If making time to visit the gym every day is a struggle then there might be an easier way to hit weekly exercise goals – dancing around your kitchen for 20 minutes every morning is enough to reap health benefits, scientists say.
Adults should take part in 150 minutes of moderate-to-vigorous intensity exercise per week, according to current guidelines.
Researchers recruited 48 people to investigate how much time you would need to spend casually dancing to constitute “moderate” exercise.
The volunteers, aged between 18 and 83, took part in five-minute bursts of dancing, with and without music. Experience ranged from none to 56 years of dance training.
The group was reassured that researchers “would not really be watching” and would be “mostly focused on the data” during the dance bouts.
Study leader Dr Aston McCullough, from Northeastern University, told the American Association for the Advancement of Science’s annual conference in Boston: “The main idea was to understand whether the intensity that people would receive from dancing freely on their own would be enough to be a health-enhancing physical activity.
“And the answer was yes. All adults were able to reach a health-enhancing level of activity without being told what intensity to dance at.
“They just put on their own music and danced around – and even when they didn’t have music on they were still reaching that level.”
Participants’ oxygen intake and heart rate were measured and analysis found all reached at least a moderate physical activity level.

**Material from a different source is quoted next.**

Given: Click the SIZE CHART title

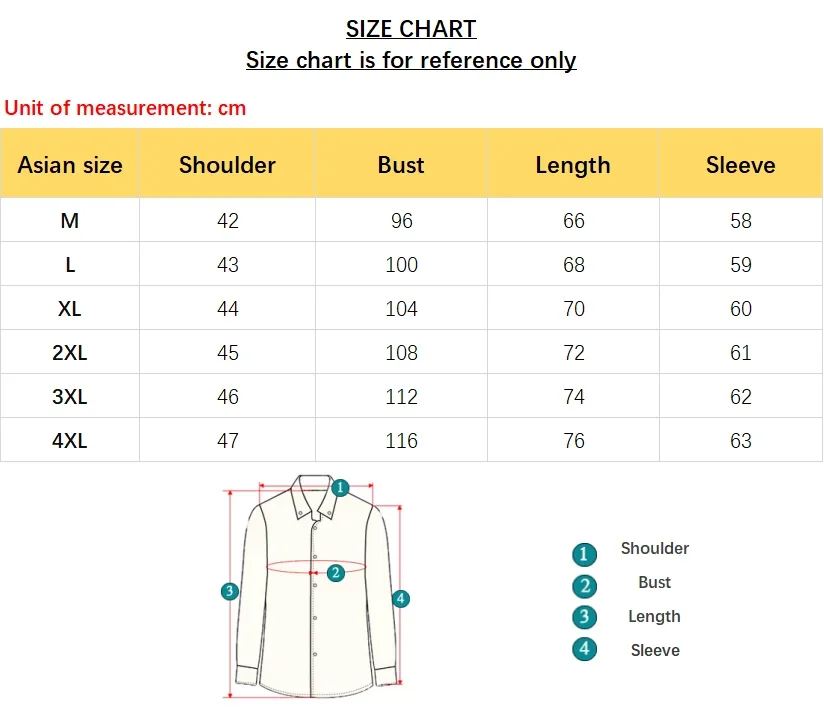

However, they were more likely to achieve a higher heart and respiratory rate when dancing to music.
Dr McCullough added: “The main idea for us is that dance is a really accessible form of physical activity that people can do, is even in their homes.
“Most people think of dance as something that is light and really easy, but really if you just tell someone to ‘have a dance’ they’re going to get to that level of intensity that you would ask them to do if you were a personal trainer.”